Come si evince da questi passi l’uomo ha la spiccata tendenza a dimenticare. Se questo è avvenuto nel nostro mondo industrializzato e scientifico è certo che in una civiltà primitiva è accaduto con proporzioni ancora maggiori.

Difficoltà del progresso

“Fin dall’alba della storia gli uomini hanno dovuto fare lavori terribilmente faticosi. Tutto questo ha ritardato non poco l’evoluzione umana. Quanti di quelli che dovevano lavorare come bestie nei campi sarebbero potuti diventare degli Aristotele o dei Michelangelo, degli Shakespeare o dei Beethoven? Ma non fu mai insegnato loro altro che il necessario a compiere i loro stupidi lavori. Dovettero essere mantenuti in uno stato di inferiorità per necessità economiche.” The Sendai, 1980 William Woolfolk.

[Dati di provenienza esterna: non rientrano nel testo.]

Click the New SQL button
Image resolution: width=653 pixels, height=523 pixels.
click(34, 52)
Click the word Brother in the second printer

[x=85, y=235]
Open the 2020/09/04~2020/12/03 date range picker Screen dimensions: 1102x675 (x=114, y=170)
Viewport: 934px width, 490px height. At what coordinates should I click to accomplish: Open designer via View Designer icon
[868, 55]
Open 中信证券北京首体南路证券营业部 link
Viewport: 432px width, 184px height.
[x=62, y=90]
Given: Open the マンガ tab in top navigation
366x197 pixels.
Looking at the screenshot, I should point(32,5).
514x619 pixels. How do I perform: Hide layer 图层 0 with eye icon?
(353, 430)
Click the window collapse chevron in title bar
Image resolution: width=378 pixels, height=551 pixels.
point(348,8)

Questo brano tratto da un libro di fantascienza in cui si racconta la nascita di una razza di schiavi per alleviare l’uomo dalla fatica del lavoro, mette bene in evidenza le difficoltà del progresso. Il progresso richiede risorse. L’uomo per progredire ha bisogno della spinta dell’ambiente, delle difficoltà per pensare sistemi per sottrarsene, ma ha anche bisogno di tempo e di risorse per studiare e trovare una soluzione. Questo non sempre è stato possibile. Spesso l’uomo assorbito dalle fatiche della sopravvivenza non avuto i mezzi per progredire.

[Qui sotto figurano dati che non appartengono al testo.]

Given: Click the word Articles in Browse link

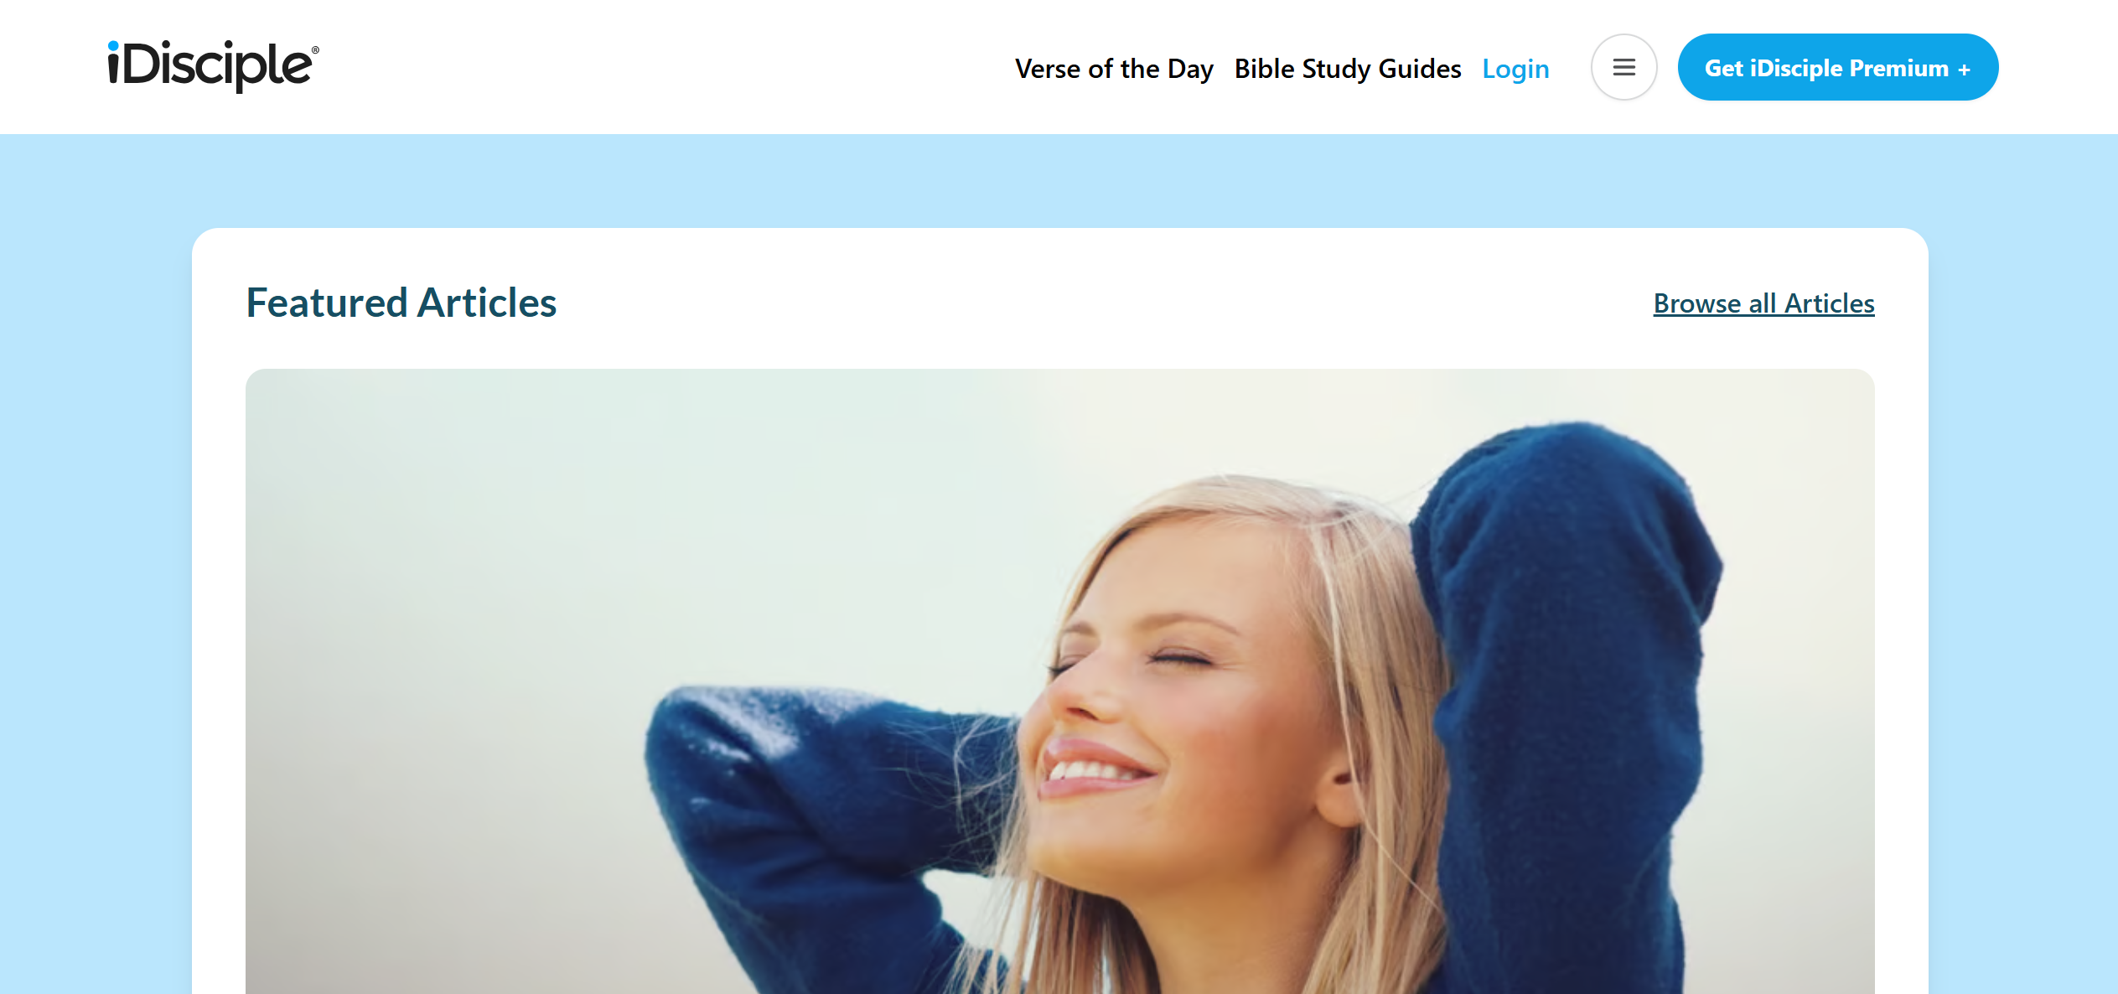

Dopo l’ultima glaciazione, il miglioramento del clima ha portato delle condizioni di vita migliori per l’uomo. L’uomo è diventato stanziale e si ha avuto un incremento demografico. Piccoli villaggi di 150-200 persone di raccoglitori, pescatori o cacciatori. L’essere stanziali ha portato all’osservazione dei cicli vegetali e della scoperta di come l’acqua sia fondamentale per le piante. La prima pratica agricola sarà stata l’innaffiamento di campi selvatici. Poi ci sarà stata la scoperta dei semi e la nascita di vere e proprie pratiche agricole. E così per l’allevamento. L’essere stanziali è un prerequisito fondamentale, ma anche la numerosità. Questo spiega la crescita esponenziale delle conoscenze umane avvenuta solo negli ultimi millenni. Prima l’uomo era impossibilitato a fare certe scoperte. Inoltre c’è un problema di massa critica. La conquista delle prime conoscenze ha comportato sforzi maggiori delle scoperte avvenute dopo. E’ come una bomba atomica quando c’è l’innesco c’è una esplosione catastrofica, ma senza innesco il tutto rimane inerte. Il numero degli uomini è importante, perché una scoperta per essere tramandata con sicurezza deve essere diffusa. Immaginate un’epidemia che porti alla scomparsa del primo villaggio dove è stata scoperta l’agricoltura. Bisogna ricominciare tutto da daccapo. Ma se invece la scoperta viene diffusa al villaggio vicino e poi ad altri fino ad essere diffusa in un ampio areale la possibilità che tale conoscenza scompaia si riducono notevolmente.